Selef-i Salihin'e bak IŞİD'i anla

Prof. Asma Afsaruddin, İslam literatüründeki bazı kavramların, zamanın farklı dönemlerinde karşılaşılan sosyolojik-tarihsel ve siyasi şartlar nedeniyle farklı algılanmaya başlandığını söylüyor. Afsaruddin, IŞİD ve diğer radikal grupların ateşli konuşmalarını güvenilir, tarihi bilgilere dayanarak çürütmek için ilk Müslümanların hayatlarının detaylarının hâlâ çok yararlı olduğunu ifade ediyor.

Emeti Saruhan
00:00 - 9/11/2014 Pazar
Güncelleme: 21:16 - 8/11/2014 Cumartesi
Yeni Şafak
Selef-i Salihin'e bak IŞİD'i anla
Selef-i Salihin'e bak IŞİD'i anla

Prof.

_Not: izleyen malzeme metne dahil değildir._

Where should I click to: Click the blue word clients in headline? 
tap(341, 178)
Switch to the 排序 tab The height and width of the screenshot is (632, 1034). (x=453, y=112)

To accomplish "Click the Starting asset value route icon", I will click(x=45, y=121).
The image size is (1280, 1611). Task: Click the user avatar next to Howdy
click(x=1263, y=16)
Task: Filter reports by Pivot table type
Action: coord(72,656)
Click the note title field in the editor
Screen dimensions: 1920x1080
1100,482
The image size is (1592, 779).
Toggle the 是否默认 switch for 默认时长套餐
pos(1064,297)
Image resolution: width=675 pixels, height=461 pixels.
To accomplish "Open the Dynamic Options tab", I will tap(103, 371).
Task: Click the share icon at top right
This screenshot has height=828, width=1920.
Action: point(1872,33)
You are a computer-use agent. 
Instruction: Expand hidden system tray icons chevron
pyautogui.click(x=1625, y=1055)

Asma Afsaruddin'in, geçtiğimiz yıl Dost İslam'a Hizmet ödülünü aldığı kitabı First Muslims Türkçeye çevrildi. Afsaruddin, Indiana Üniversitesi'nde Yakın Doğu Dilleri ve Kültürleri Fakültesi'nde pre-modern ve modern İslam dini ve siyasi düşünce, Kur'an ve Hadis, İslam entelektüel tarihi, çağdaş İslam hareketi ve cinsiyet sorunları üzerine çalışıyor. Bu alanda çalışmaya karar vermesi, liseden mezuniyeti sonrası ailesi ile Bangladeş'ten Amerika'ya göç ettikten sonra olmuş. Amerika'ya gelmesinden hemen sonra Oberlin College'da siyaset bilimi okuyan Afsaruddin, doktorasını ise John Hopkins Üniversitesi'nde Arap dili edebiyatı ve İslam çalışmaları üzerine yapmış. Afsaruddin Arapça ile olan bağını çocukken okuduğu Kur'an'a bağlıyor. Kur'an'dan çok etkilenen Afsaruddin, üniversitede de Arapça dersleri almaya başlayınca bu dille arasında bir sevgi bağı oluşmuş. Çok zorlansa da Arapça'yı kısa zamanda öğrenmiş. Bunun üzerine İslam bilimleri üzerine çalışmaya başlamış. Tabi bu alanda çalışmaya başlamasının bir sebebi de Amerika'daki İslamofobi olmuş. Prof. Asfaruddin bu alanda çalıştıkça İslam'a olan inancının pekiştiğini ve yaşamını İslam'ın disiplinize ettiğini ifade ediyor.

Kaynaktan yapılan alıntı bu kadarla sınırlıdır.